The Hispanic community is not monolithic, he says. Different generations have their own spending patterns, and even architectural tastes vary among groups from different parts of Mexico. Hispanic Retail also has to see that its projects have appeal beyond Hispanic communities. Inglewood, for instance, has historically been a black neighborhood, and Hispanics are only 40 percent of the population. Accordingly, Hollywood Park Marketplace has tenants with universal appeal, including Home Depot, In-N-Out Burger, Staples and Target.

“In Los Angeles, there is so much crossover culture,” Friedman said. And Hispanics themselves want more than just goods from Mexico. “If you have three generations in a market, they love their enchiladas, but they also want Starbucks.”

Stores themselves will have to adapt their merchandise mix. Immigrants often favor fresh produce, but as the market matures, the desire for frozen foods grows, says Friedman. It helps that manufacturers, too, are beginning to understand the importance of the Hispanic market. Many products now have instructions and labels in both Spanish and English.

“Gigante brings in a lot of product people are familiar with but also will have American products,” Prosper said. “Hispanics may want to feel a closer connection [to their heritage], but they want the same quality goods.”

Gigante USA is a division of Mexico’s third-largest retailer, Grupo Gigante, which operates about 270 stores. (Gigante had wanted to open eight units annually in the U.S., but a decline in sales in Mexico slowed its expansion plans.)

Forest City’s investment partners in Hispanic Retail, which include the California State Teachers’ Retirement System, have injected $100 million to pursue development in markets with a 40 percent Hispanic population within a one-mile radius over the next 24 months.

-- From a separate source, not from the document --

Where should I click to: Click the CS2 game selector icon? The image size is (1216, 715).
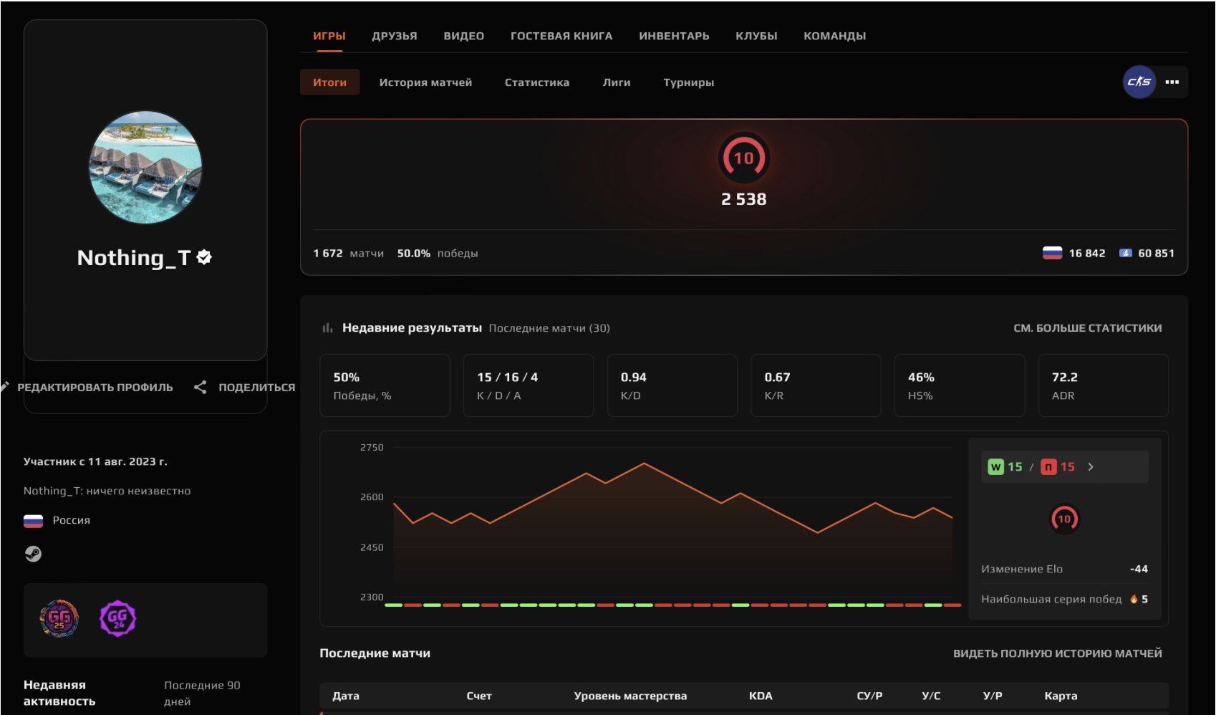[x=1139, y=82]
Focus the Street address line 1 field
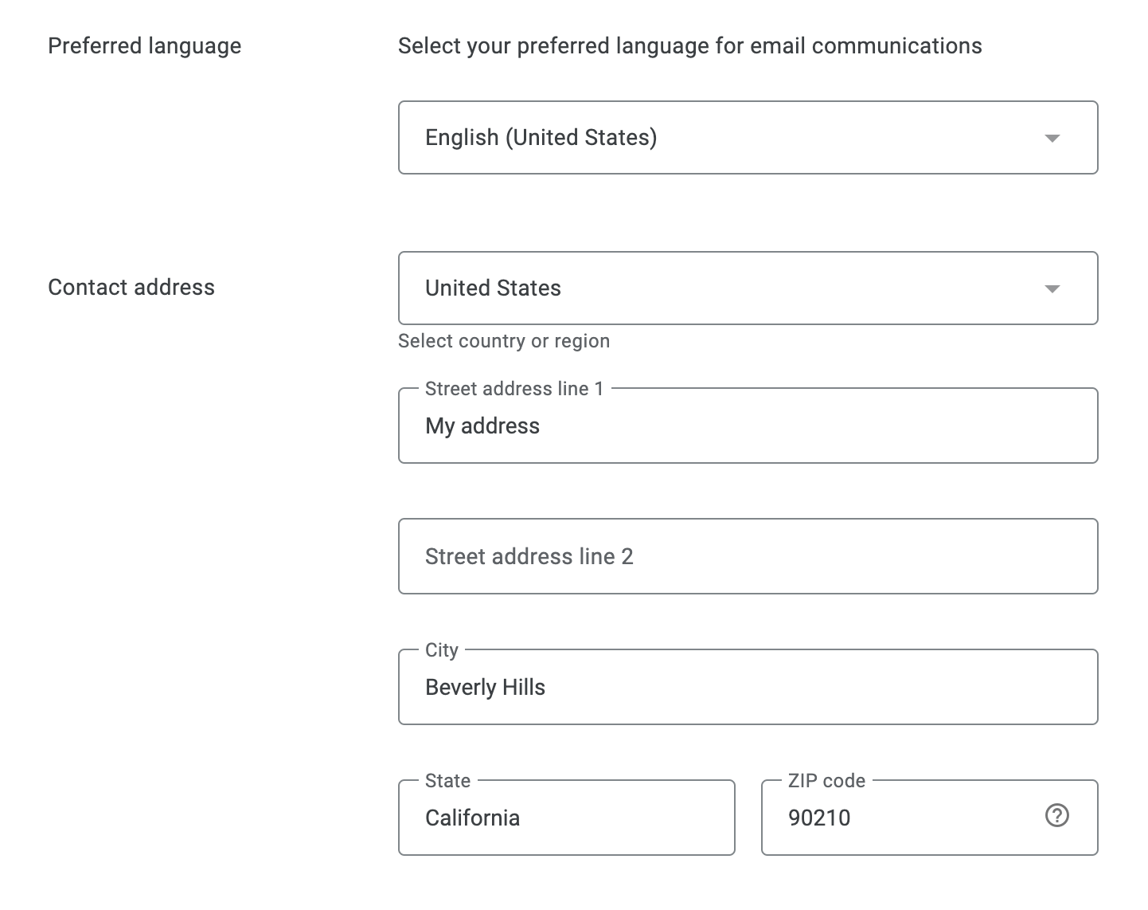 747,426
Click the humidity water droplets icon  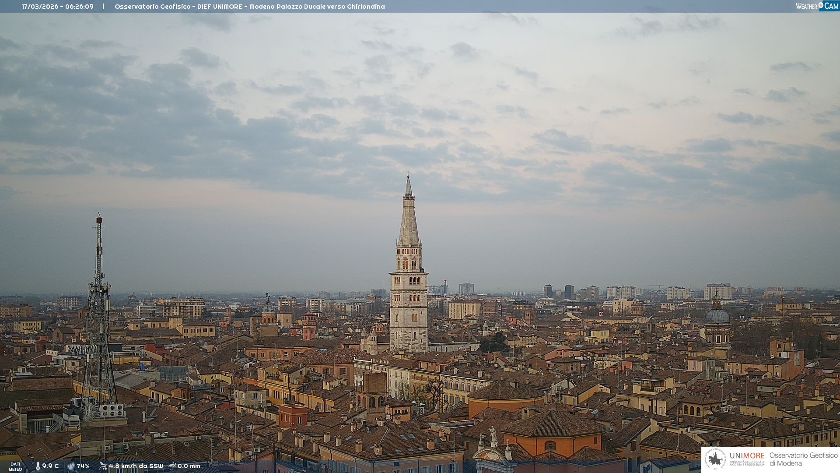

There is some flexibility on these criteria too. The Sacramento area, for example, has a significant Hispanic population, but it is more spread out geographically. Still, Hispanic Retail is looking for opportunities there.

The group has about 15 projects in the pipeline. Hispanic Retail’s centers are not likely to exceed 175,000 square feet, much smaller than typical Forest City centers, and supermarkets will probably be the anchors. The smaller size limits risk and provides the opportunity to learn more about doing business in Hispanic markets, executives say. For now, Hispanic Retail is looking for opportunities in California and later could expand to Arizona.

But the Hispanic population is growing in more than just the border states, Prosper says. Rising home prices in the traditional markets, such as Los Angeles and Houston, have led Hispanic immigrants to move inland to the Midwest, including such states as Indiana. That means that all developers should be looking at this market.

“The best way to integrate the Hispanic shoppers and preferences into malls is to find the chain that attracts Hispanics — ones with a lower price point and a more family orientation,” Prosper said.

But as with all centers, Hispanic Retail will have to adapt to each individual community. That’s something executives say they have succeeded in doing at Hollywood Park Marketplace, which caters to consumers that want a little bit of their homeland, while not rejecting the best of their new home. “It was really exciting to see the community’s reaction,” Friedman said. “People had tears in their eyes.”